# 提示文章:
戸建てとマンションではどれだけ異なるのか。それぞれに掛かる修繕費の違い

長谷川裕紀

こんにちは。
あなぶきハウジングサービスの長谷川です。

昨今ではマイホーム選びの選択肢に、マンションを含める方が増えてきていますね。
ライフスタイルの変化や今後の生活環境の変化に対応できるよう、安全面や利便性、資産価値や売却しやすさなども考えて、検討される方が多くなってきています。
住宅の購入(建築)を検討されている方では、一戸建てか、マンションかを比較検討されている方も多いのではないでしょうか。
とはいえ、「共同住宅として賃貸(アパートなど)の居住歴はあるけど、持ち家としてのマンションに住んだことはないから、どんな感じかわからない」という方もいるのではないでしょうか。
本日はそれぞれに係る費用面の中でも、戸建て住宅とマンション(共同住宅)で支払方法(積み立て方)が大きく異なる修繕費について、みていきたいと思います。

 

戸建てに掛かる修繕費

 

戸建て住宅にかかる修繕費としては、構造や立地の影響を含め、各戸の状況により異なりますが、アットホーム株式会社が2021年に行った調査によると、購入後30年以上住まれている方がこれまでにかけた修繕費について、築30~34年の木造住宅では平均で「424.9万円」、鉄筋・鉄骨造住宅では平均で「509.5万円」という結果になっています。木造住宅よりも鉄筋・鉄骨造の住宅の方が修繕費用が多くかかり、また築年数が上がるにつれて修繕費用が増えてくる傾向にあるようです。

 

出典:アットホーム株式会社 2021年“新築一戸建て購入後30年以上住んでいる人に聞く「一戸建て修繕の実態」調査”

 

建物の劣化状況に左右されますが、一般的には木造住宅で築後30年間程度で400~800万円ほどかかるといわれています。

 

マンションに掛かる修繕費

 

多くのマンションでは、マンションの外壁など定期的に必要な修繕等を行うため、修繕積立金を設定して必要費用を積み立てています。マンションの種類や規模により必要な修繕額が大きく変わってきます。目安として仮定の条件で計算してみましょう。国土交通省の「マンションの修繕積立金に関するガイドライン(p.7)」では、マンション規模ごとに積立金の目安額が示されています。

出典:国土交通省 マンションの修繕積立金に関するガイドライン 令和5年4月追補版

私の勤務する山陰地区ではマンションの延べ床面積5,000~10,000㎡の10~15階程度のマンションが多いですので、平均値の252円/㎡・月を用います。専有面積が70㎡とすると

(専有部分)70.0 ㎡ × 252 円/㎡・月 = 17,640 円/月

となり、平均額でみると月額17,640円となります。これは「長期修繕計画の計画期間全体に必要な修繕工事費の総額を、当該期間で積み立てる 場合の専有面積(㎡)あたりの月額単価」(マンションの修繕積立金に関するガイドライン p.5 )を基本としています。

# 依頼内容:
上の修繕費に関する文章から、「本日はそれぞれに係る費用面の」から「えてくる傾向にあるようです。」までを、両端の語句も含めて一字一句違えずに書き写してください。

# 提示情報:
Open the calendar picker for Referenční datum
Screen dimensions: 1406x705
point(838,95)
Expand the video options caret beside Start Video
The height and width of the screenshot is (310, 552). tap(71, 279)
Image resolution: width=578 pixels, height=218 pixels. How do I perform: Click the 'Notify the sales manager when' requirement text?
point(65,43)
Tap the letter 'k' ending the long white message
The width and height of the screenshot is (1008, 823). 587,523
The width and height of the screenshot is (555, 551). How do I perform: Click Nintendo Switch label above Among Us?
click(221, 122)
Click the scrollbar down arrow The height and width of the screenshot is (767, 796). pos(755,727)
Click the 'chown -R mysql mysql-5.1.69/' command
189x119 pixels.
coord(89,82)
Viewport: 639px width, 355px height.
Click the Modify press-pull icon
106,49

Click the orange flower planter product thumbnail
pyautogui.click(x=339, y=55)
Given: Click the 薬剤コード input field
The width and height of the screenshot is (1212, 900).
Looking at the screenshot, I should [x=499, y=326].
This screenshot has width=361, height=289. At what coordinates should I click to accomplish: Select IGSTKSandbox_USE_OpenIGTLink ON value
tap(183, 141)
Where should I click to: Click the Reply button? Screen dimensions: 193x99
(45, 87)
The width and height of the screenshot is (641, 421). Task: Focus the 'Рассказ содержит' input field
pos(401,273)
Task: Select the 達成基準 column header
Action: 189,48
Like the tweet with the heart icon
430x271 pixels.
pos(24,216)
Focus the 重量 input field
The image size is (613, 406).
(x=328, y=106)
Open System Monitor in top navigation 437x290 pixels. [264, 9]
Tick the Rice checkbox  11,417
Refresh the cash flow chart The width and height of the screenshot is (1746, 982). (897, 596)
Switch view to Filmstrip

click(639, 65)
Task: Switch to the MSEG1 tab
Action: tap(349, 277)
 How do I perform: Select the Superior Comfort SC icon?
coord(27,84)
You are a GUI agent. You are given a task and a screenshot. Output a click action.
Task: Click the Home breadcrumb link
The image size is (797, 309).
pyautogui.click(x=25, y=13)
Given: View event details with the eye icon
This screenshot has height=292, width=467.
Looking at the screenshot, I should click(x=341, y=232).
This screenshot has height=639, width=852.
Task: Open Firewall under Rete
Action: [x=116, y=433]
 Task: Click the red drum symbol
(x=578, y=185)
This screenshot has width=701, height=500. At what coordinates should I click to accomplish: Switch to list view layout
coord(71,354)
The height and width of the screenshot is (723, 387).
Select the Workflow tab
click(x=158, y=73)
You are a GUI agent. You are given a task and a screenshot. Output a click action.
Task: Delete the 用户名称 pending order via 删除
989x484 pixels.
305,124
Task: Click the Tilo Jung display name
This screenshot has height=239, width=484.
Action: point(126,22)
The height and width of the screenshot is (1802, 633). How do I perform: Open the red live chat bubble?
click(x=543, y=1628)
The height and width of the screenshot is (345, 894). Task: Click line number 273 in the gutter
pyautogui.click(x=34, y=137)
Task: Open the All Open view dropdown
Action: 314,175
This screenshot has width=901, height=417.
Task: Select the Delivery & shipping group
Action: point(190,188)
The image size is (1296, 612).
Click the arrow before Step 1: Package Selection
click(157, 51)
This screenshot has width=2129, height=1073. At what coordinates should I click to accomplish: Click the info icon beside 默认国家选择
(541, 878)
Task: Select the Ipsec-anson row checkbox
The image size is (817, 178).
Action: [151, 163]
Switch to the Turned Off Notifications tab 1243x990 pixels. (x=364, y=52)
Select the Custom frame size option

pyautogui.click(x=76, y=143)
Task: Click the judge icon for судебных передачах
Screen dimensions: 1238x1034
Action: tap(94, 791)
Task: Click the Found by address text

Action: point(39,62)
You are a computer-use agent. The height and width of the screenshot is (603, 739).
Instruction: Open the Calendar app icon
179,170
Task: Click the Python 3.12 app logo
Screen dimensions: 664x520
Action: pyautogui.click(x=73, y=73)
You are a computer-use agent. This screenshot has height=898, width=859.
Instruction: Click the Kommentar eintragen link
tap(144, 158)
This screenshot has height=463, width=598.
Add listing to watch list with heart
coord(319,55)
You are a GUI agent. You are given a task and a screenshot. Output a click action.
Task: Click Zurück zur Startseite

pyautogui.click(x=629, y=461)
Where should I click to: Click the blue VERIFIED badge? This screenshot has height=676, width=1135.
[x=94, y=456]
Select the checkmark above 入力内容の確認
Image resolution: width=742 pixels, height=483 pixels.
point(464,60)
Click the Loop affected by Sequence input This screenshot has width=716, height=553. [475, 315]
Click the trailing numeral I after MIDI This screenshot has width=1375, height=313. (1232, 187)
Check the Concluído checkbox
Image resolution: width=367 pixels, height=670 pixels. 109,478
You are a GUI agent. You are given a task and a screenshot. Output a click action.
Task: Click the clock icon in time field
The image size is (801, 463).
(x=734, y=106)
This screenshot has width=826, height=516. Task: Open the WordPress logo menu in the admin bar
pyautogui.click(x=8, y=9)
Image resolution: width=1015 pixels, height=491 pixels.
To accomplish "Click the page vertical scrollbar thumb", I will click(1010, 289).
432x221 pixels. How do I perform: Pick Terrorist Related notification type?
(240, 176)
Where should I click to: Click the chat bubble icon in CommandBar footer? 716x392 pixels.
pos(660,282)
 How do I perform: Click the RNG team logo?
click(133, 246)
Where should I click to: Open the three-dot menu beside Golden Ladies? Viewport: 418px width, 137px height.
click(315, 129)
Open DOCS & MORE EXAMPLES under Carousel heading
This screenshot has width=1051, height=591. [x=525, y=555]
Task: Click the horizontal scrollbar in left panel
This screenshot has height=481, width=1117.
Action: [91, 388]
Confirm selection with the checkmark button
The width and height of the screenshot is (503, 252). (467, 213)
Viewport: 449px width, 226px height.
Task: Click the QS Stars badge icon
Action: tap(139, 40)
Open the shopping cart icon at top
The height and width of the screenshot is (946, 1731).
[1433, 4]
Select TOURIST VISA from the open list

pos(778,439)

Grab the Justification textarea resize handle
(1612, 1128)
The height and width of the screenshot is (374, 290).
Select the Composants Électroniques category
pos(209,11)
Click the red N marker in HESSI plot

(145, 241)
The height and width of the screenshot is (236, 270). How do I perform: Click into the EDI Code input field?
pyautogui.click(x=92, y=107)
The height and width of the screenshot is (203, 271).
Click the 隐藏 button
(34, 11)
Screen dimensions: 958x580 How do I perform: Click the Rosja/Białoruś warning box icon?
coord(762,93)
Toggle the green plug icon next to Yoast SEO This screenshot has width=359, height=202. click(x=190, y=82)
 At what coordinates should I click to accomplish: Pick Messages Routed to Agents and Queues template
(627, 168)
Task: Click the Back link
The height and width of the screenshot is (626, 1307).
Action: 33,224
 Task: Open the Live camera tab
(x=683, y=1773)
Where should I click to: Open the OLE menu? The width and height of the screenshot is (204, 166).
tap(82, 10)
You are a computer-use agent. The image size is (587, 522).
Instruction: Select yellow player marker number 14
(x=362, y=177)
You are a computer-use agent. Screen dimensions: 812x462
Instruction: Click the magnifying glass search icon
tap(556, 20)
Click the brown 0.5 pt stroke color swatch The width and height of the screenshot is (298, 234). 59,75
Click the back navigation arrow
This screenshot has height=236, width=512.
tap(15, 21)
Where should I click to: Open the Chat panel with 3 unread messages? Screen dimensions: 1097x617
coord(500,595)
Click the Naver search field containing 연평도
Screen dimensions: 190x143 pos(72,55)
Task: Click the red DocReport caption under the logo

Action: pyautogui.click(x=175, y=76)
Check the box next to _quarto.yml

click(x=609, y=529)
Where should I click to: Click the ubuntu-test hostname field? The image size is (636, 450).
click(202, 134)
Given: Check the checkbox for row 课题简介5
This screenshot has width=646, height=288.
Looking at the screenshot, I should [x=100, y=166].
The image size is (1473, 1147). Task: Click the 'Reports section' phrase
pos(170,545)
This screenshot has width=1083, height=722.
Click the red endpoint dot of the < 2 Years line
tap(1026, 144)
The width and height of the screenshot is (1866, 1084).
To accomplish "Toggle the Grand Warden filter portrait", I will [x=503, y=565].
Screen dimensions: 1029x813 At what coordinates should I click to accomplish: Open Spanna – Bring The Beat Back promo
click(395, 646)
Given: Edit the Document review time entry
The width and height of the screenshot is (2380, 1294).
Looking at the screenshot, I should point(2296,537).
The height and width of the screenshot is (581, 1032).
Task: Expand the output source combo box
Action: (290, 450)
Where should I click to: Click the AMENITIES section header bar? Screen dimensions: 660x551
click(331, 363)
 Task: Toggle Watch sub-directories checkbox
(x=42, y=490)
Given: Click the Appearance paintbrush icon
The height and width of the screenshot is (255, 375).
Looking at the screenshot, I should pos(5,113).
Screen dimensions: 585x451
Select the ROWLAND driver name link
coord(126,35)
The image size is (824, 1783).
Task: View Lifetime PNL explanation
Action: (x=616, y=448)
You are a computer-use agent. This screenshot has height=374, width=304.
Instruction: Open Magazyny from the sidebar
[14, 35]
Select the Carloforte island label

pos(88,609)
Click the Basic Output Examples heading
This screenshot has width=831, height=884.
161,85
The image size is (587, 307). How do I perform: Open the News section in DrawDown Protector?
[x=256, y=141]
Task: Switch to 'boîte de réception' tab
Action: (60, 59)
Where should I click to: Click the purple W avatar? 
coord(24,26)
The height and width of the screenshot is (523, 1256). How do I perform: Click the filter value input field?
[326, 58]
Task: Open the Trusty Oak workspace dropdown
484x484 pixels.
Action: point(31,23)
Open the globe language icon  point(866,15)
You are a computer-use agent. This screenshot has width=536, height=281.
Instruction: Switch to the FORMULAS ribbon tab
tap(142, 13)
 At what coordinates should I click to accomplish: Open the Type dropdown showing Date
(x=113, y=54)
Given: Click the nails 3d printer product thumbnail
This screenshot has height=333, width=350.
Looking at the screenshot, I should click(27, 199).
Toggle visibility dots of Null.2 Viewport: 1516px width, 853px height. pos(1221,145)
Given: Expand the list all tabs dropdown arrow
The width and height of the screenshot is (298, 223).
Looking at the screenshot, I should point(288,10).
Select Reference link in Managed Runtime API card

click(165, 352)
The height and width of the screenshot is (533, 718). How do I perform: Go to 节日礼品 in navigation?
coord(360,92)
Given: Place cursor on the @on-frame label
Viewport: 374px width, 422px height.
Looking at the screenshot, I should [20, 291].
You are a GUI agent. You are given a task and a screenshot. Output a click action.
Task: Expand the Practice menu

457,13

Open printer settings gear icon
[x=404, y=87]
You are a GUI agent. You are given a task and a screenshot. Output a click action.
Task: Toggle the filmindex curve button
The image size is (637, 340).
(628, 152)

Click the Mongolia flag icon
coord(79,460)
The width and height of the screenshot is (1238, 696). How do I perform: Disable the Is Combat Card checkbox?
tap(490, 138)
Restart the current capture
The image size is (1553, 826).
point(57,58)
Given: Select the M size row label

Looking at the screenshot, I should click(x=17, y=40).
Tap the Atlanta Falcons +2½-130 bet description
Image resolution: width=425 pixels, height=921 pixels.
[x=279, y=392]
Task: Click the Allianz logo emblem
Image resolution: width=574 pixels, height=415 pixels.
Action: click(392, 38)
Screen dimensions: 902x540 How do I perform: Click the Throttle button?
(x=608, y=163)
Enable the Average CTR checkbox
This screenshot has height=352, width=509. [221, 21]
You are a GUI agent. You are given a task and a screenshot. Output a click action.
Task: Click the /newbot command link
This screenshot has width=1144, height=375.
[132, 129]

# 解答例:
本日はそれぞれに係る費用面の中でも、戸建て住宅とマンション(共同住宅)で支払方法(積み立て方)が大きく異なる修繕費について、みていきたいと思います。

 

戸建てに掛かる修繕費

 

戸建て住宅にかかる修繕費としては、構造や立地の影響を含め、各戸の状況により異なりますが、アットホーム株式会社が2021年に行った調査によると、購入後30年以上住まれている方がこれまでにかけた修繕費について、築30~34年の木造住宅では平均で「424.9万円」、鉄筋・鉄骨造住宅では平均で「509.5万円」という結果になっています。木造住宅よりも鉄筋・鉄骨造の住宅の方が修繕費用が多くかかり、また築年数が上がるにつれて修繕費用が増えてくる傾向にあるようです。